The touted silent operation is due to their “unique cowl/ring that prevents air from spilling off the blades.” I’m not sure if the same cowl is what works to minimize bird casualties, but they tout that as well as lower start-up speeds. Also, it wasn’t clear if these will be marketed outside of Australia anytime soon.

The article I sourced this from also has some photos and videos if you want to see more.

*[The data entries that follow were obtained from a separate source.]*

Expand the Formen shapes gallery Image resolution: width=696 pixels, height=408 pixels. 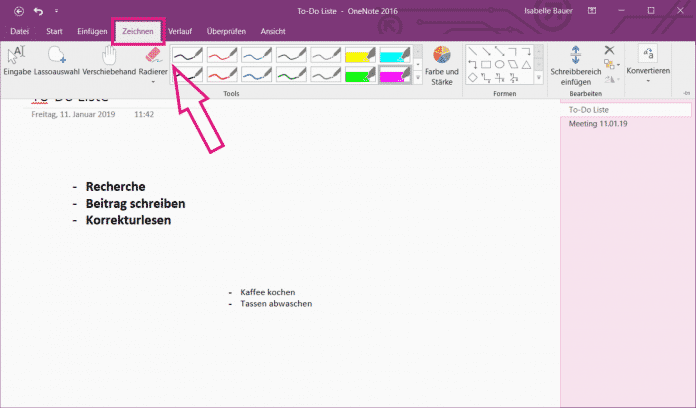539,78
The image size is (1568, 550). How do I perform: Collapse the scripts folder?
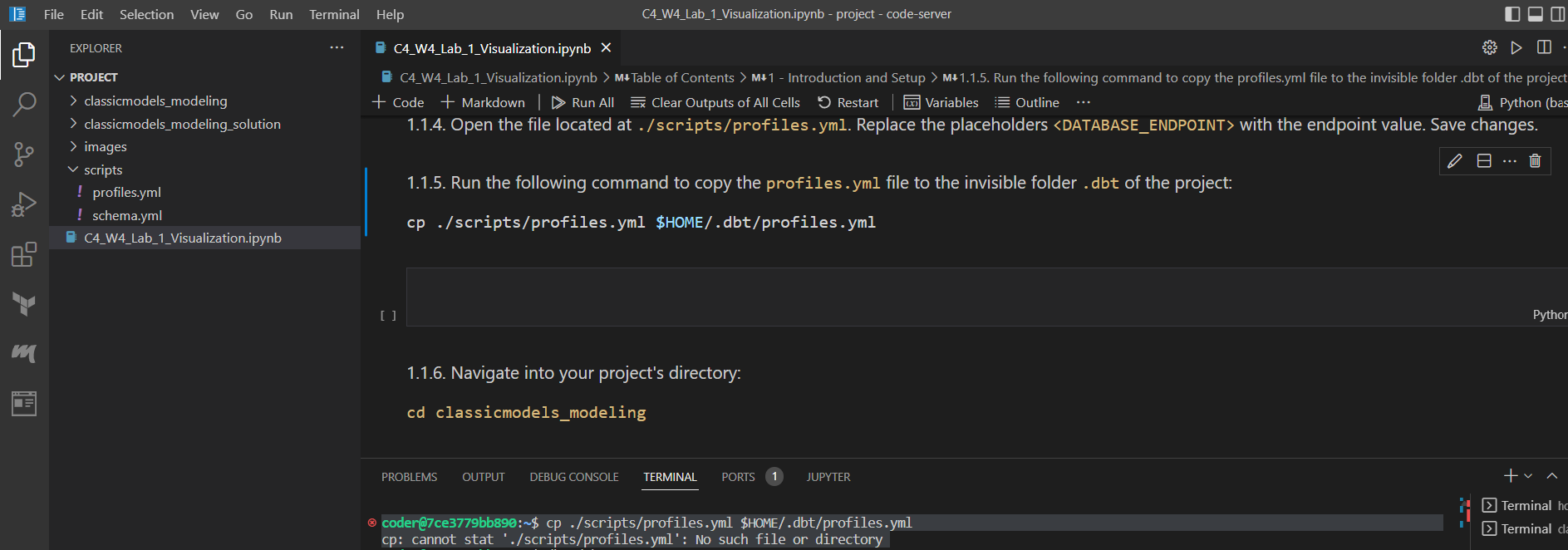tap(103, 169)
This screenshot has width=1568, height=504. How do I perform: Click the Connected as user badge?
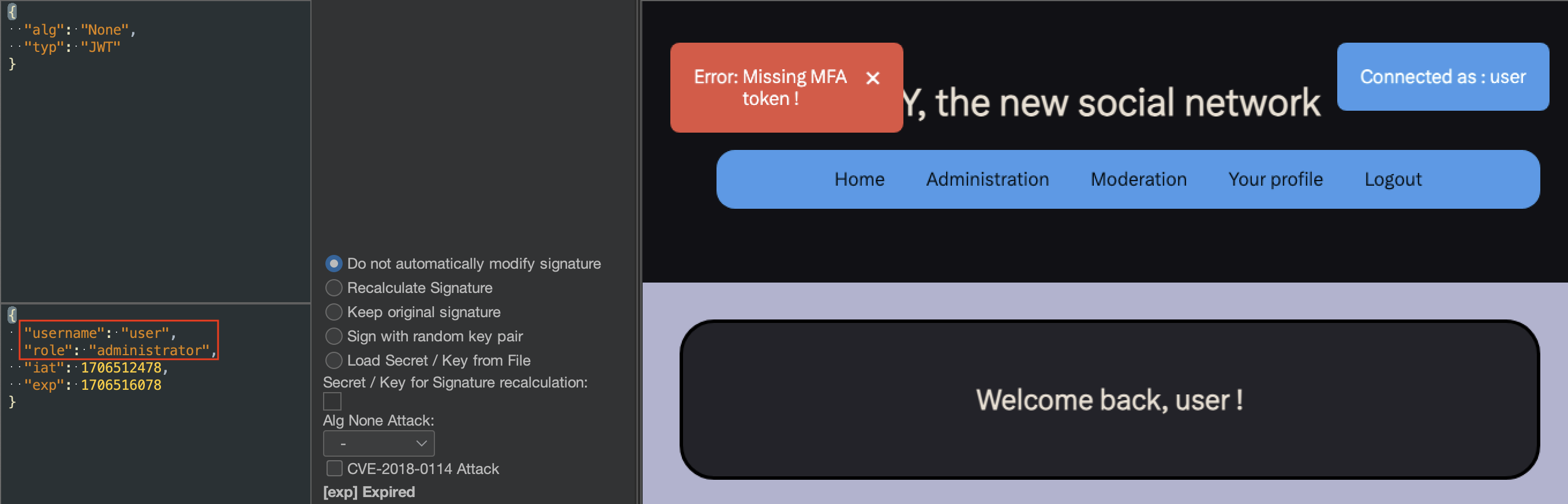pyautogui.click(x=1442, y=77)
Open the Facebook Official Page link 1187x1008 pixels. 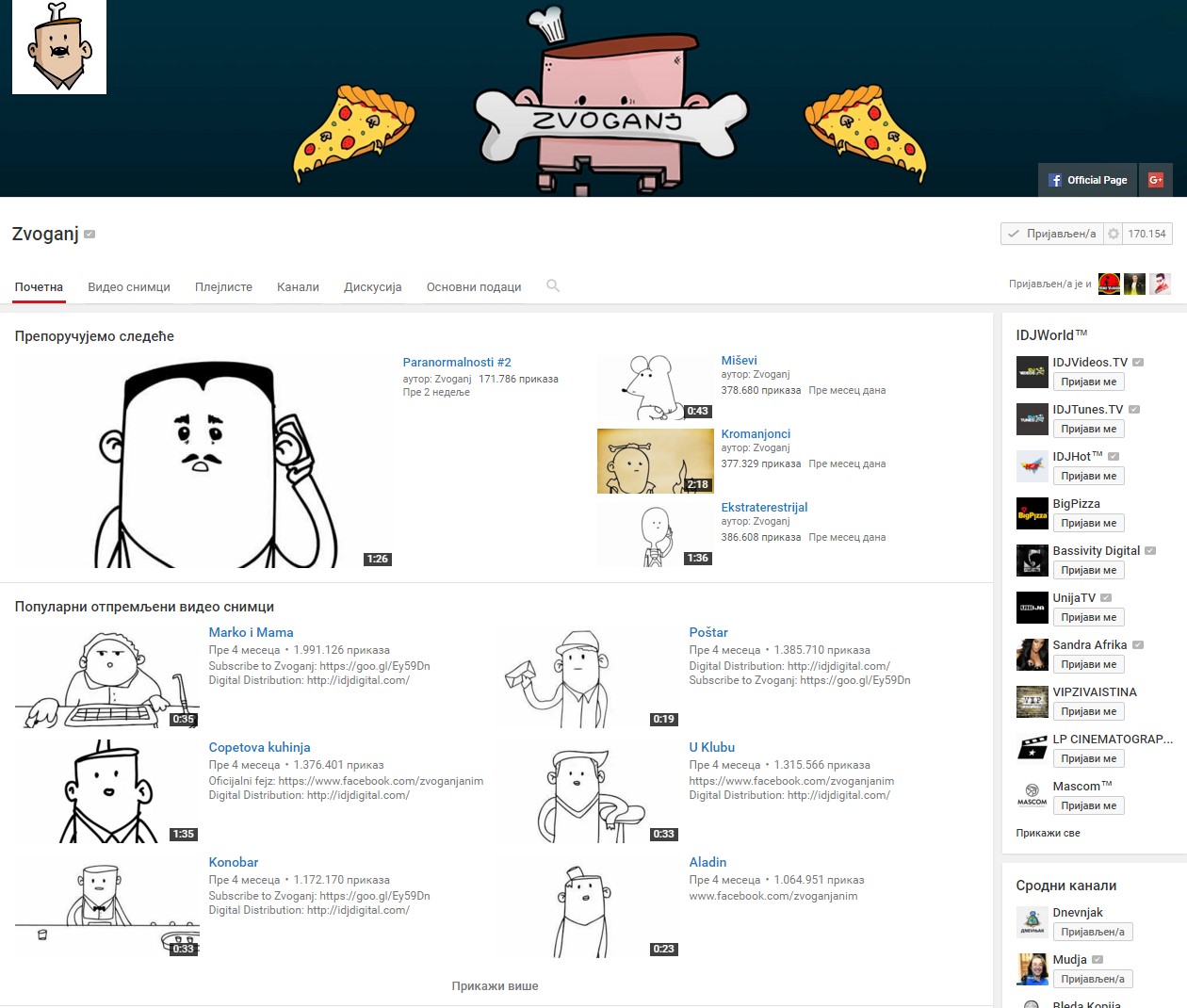(1088, 180)
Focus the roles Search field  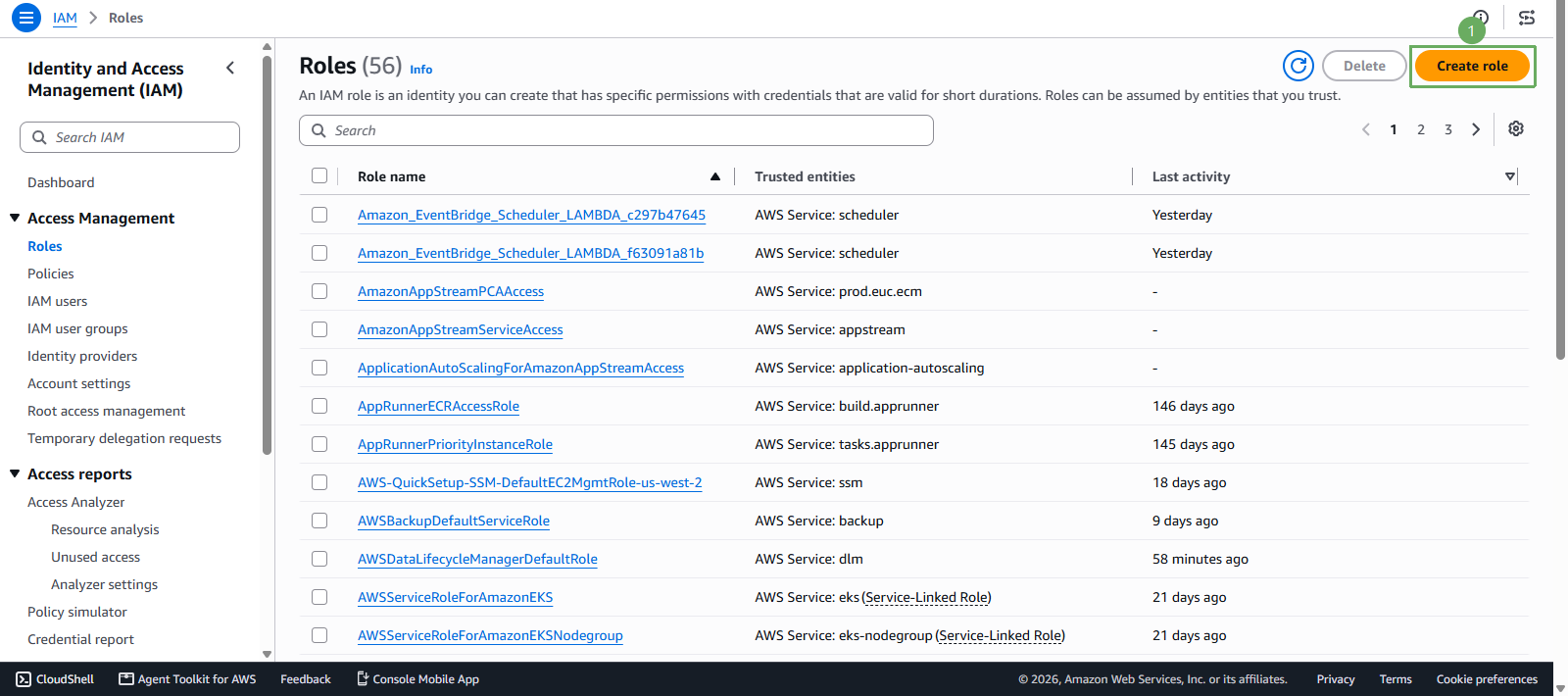pyautogui.click(x=616, y=130)
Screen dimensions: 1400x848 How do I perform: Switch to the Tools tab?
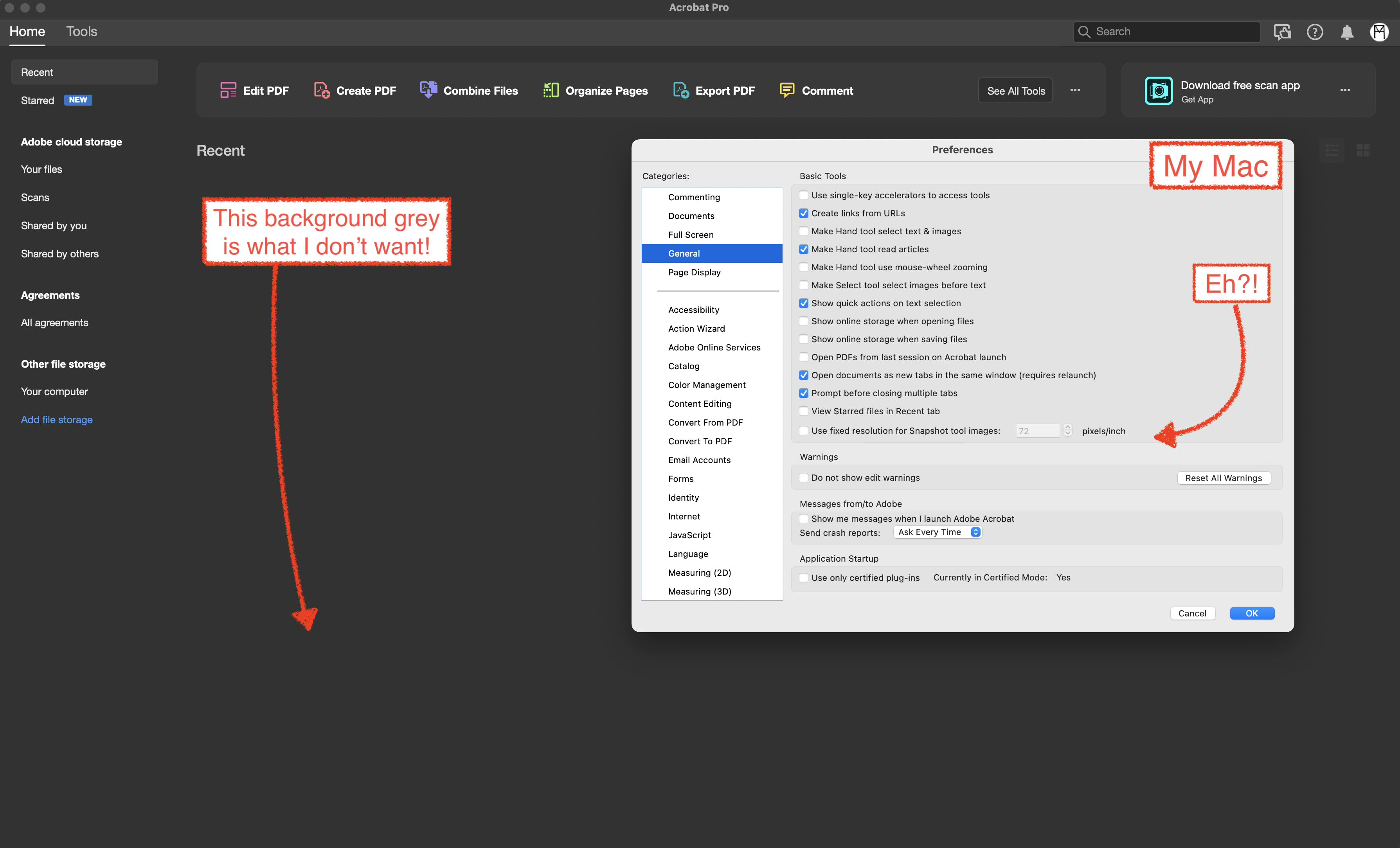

Did you know that ConocoPhilips has been awarding an annual energy prize for four years now? And, no, it’s not for the most creative uses of petrochemicals. The 2011 ConocoPhilips Energy Prize, a joint initiative with Penn State University, awarded $125,000 to Ben Glass and Adam Rein of Altaeros Energies for their “Aerostat Platform for Rapid Deployment Airborne Wind Turbine.” The basic idea here is to clear your view of the turbine by hoisting it 2,000 feet straight-up. Besides making for cleaner sight lines the concept also leverages the stronger, more consistent wind up high. A floating turbine might also be useful in remote areas where the ground infrastructure is deficient. In any case, it’s a cool idea and not the only one being floated out there. In fact, there’s already a group called the Airborne Wind Energy Consortium just for those that like to spin up high.

A hat-tip to the EnergyWise blog for bringing this to my attention.